20-40 seconds is fine if you are releasing NSA secret files and want the chance of metadata discovery to be <0.1% (number made up)

But it's too much to use as a regular form of conversation between average parties who just want to set a precedent that all conversations by default should be un-monitorable.

However what if that number was down to ~5 seconds? Now it's tolerable. But the tradeoff is, what does the chance of detectability go up to? 1%? 5%? 50%?

> 20-40 seconds is […] too much to use as a regular form of conversation between average parties

With the current irc-ish UI the latency would clash with user expectations, but e-mail, message boards and quite a few other forms of communication regularly deal with much higher latencies. I suppose it depends on how you market it.

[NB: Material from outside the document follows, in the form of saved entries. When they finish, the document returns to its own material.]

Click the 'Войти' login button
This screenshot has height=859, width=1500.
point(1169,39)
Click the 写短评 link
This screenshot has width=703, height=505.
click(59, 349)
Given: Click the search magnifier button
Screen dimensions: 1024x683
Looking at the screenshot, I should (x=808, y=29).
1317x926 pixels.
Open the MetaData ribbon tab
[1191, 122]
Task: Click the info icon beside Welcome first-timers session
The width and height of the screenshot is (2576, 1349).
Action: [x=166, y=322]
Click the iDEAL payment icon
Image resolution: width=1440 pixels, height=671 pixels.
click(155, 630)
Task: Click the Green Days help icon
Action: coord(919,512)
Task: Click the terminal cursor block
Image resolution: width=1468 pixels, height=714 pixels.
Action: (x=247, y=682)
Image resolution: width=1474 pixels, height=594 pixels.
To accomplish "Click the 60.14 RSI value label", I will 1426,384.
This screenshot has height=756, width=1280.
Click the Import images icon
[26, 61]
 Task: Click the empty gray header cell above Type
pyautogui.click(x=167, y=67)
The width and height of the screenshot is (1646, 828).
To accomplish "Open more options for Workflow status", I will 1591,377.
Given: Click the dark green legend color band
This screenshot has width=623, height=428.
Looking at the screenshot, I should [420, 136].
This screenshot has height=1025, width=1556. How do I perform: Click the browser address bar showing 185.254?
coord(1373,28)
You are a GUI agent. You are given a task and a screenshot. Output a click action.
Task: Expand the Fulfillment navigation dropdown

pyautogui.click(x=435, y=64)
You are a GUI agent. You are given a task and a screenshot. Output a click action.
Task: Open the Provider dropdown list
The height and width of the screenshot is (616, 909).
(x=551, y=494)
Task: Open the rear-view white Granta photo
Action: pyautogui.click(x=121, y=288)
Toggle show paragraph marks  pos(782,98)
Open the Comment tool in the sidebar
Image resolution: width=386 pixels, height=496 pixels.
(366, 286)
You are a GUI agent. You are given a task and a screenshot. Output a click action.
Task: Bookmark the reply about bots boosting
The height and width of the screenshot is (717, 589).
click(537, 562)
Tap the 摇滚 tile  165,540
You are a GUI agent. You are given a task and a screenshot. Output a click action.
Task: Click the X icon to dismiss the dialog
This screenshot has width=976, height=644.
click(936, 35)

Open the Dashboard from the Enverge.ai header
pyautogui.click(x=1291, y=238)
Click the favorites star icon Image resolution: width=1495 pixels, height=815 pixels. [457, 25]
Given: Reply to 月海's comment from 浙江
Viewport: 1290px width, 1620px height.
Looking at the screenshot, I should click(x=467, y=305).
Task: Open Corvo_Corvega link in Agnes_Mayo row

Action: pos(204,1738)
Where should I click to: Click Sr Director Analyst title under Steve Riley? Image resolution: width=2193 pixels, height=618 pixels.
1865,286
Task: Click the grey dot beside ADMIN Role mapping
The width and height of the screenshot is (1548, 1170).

I'll create a GUI interface using Visual Basic that prints

    Tracking IP address ... [30 seconds] ... Failed! Message delivered!

you can have x "message" sent per round, where a message is a packet (a line can be split over multiple packets) and x must remain constant and in the implementation is 1.

now the problem is, the adversary modelled here is one that can drop a node out of the network and see if any other node message frequency drops.

that's why traffic, noise and latency are strictly correlated. if a conversation suddenly drop you have to make sure that the noise level doesn't drop, and vice versa.

when you start a conversation you need to tune down the noise, to maintain the frequency. thus the more noise you generate the more packet you can send when you need it, but the more the load on the servers.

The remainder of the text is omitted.